На улице вокруг склада стояло около сотни ребят; они курили сигареты, и казалось, что им вообще не место в этой городской пустыне. Неподалеку было припарковано несколько полицейских машин, но полисмены, похоже, скучали. Я подошел к одному из них.
– Вы не знаете, где тут можно поймать такси?
– Ха! – обратился он к своему партнеру. – Ему нужно такси!
– Видел я тут однажды такси, году в семидесятом, – ответил его партнер.
– Значит, такси не будет? – спросил я. Полицейский смилостивился.
– Идешь пять кварталов в ту сторону, там будет ресторанчик. А за ним – гаитянский мини-таксопарк. Лицензий у водителей нет, так что пристегивайтесь покрепче.
– Спасибо, офицер, – сказал я.
– Как вечеринка? – спросил он.
– Отличная, – ответил я. – На самом деле крутая.
Он усмехнулся.
– Доберитесь до дома целыми и невредимыми, ребята.
Мы прошли пять кварталов по пустынным улицам и нашли ресторанчик, а потом и диспетчерскую обещанного «таксопарка» в помещении бывшего магазина.
– За сколько довезете до Манхэттена? – спросил я у гаитянина, сидевшего за пуленепробиваемым стеклом. Тот отложил сигарету и уставился на меня.

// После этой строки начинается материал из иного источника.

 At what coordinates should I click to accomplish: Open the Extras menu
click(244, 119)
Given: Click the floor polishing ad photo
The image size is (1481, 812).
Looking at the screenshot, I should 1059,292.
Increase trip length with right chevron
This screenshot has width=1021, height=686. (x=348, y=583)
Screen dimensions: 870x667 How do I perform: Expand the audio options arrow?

– Вы хотите ехать в Манхэттен? Сейчас полчетвертого утра! Манхэттен?
– Да, пожалуйста.
– Хорошо. Двадцать долларов?
– Пойдет, – согласился я.
– Эй, Жан, хочешь отвезти этих милых белых ребят в Манхэттен? – спросил он у водителя, который сидел в кресле и читал Daily News. Жан встал.
– Конечно.
– Ребята, что вы вообще делаете тут, в Бруклине? – спросил диспетчер.

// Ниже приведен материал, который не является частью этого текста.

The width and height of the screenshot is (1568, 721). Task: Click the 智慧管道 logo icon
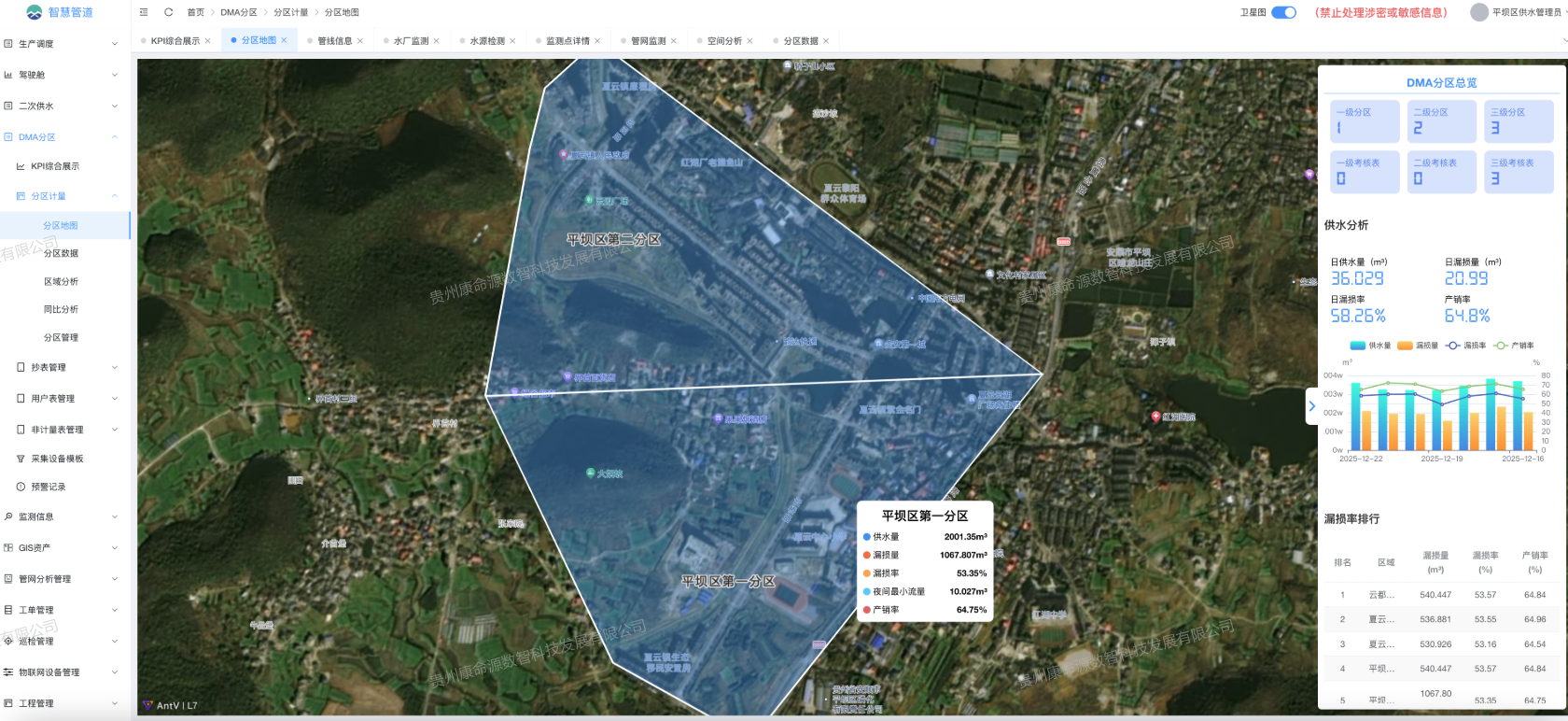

– Мы были на рейве! – сказала Кара.
– На рейве? – переспросил он. – А что такое рейв?
– Большая вечеринка с наркотиками! – ответила она. Диспетчер нахмурился.
– Наркотики – плохо, всю жизнь вам испортят, – сказал он. – А теперь езжайте в Манхэттен и берегите себя.
Глава двадцать четвертая
Триллионы миль
Мой рейс Нью-Йорк – Брюссель приземлился в десять часов в море тумана. Я прошел миграционный контроль, сел на тротуар возле аэропорта, положив рядом кейс с синтезатором и небольшую сумку со сменной одеждой, и стал есть цельнозерновой хлеб, запивая соевым молоком. Вскоре подошел высокий, неторопливый человек в длинной коричневой куртке.
– Ты Моби? – спросил он.
– Да. Ты меня подвезешь?
Он ничего не сказал, только повернулся и пошел к машине. Я последовал за ним. Мы ехали около полутора часов с открытыми окнами, пока не оказались в какой-то маленькой бельгийской деревне, окруженной полями и коровами. Он высадил меня возле небольшой гостиницы, сказал: «Приеду в девять вечера» и ушел.
Гостиница была маленькой, а моя комната – совсем малюсенькой. Одна двуспальная кровать, деревянный стул, небольшое окно и ванная. Я поставил кейс в угол, лег на маленькую кровать и уснул. В шесть часов я проснулся, посмотрел на небольшую репродукцию Магритта рядом с кроватью и напомнил себе, что я в Бельгии. Я съел тарелку овсянки с соевым молоком и, поскольку стоял прекрасный летний вечер, вышел из гостиницы на прогулку.
– Блин, тут какая-то жуть стигийская! – воскликнул я, спустившись по лестнице под звуки техно.
В деревне все уже было закрыто, так что я быстро вернулся обратно и прочитал одну из поздних книг Фрэнка Герберта о «Дюне».
Девять часов: солнце село, водитель не приехал.
Десять часов: я съел немного хлеба и арахисового масла, которое привез из Нью-Йорка. Водитель не приехал.